- Goal of the exercise
Please write out all of the entries beneath this line exactly, skipping the pictures.

- Records from a collection
------------

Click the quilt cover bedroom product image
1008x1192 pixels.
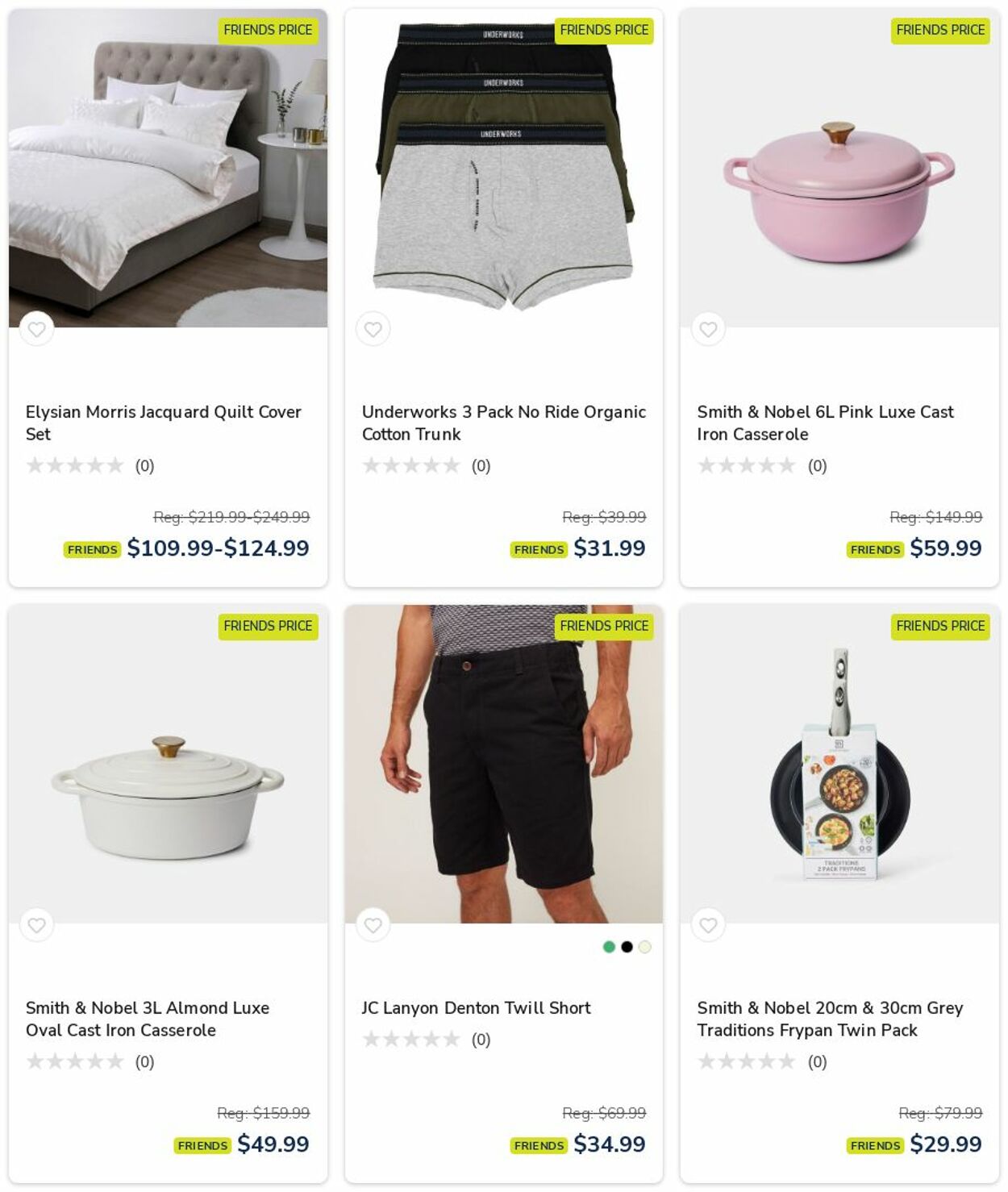[168, 168]
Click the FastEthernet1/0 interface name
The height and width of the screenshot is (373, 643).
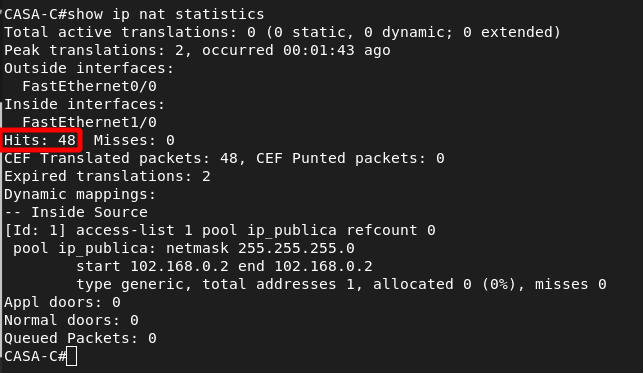click(x=89, y=122)
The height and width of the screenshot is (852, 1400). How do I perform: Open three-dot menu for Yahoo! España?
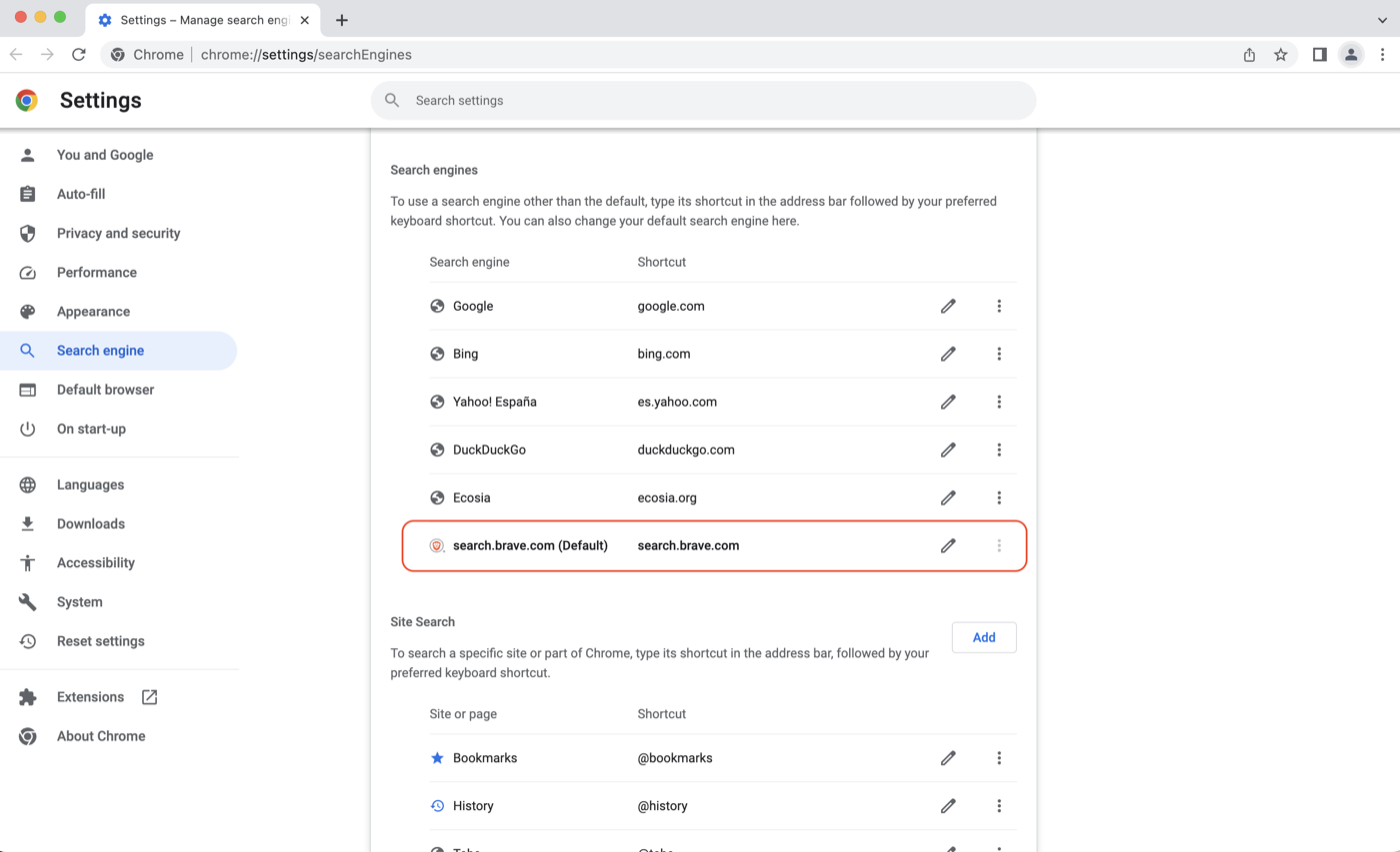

------------

- Problem solution
Click the quilt cover bedroom product image
1008x1192 pixels.
[168, 168]
Click the FastEthernet1/0 interface name
The height and width of the screenshot is (373, 643).
click(x=89, y=122)
The height and width of the screenshot is (852, 1400). How do I perform: Open three-dot menu for Yahoo! España?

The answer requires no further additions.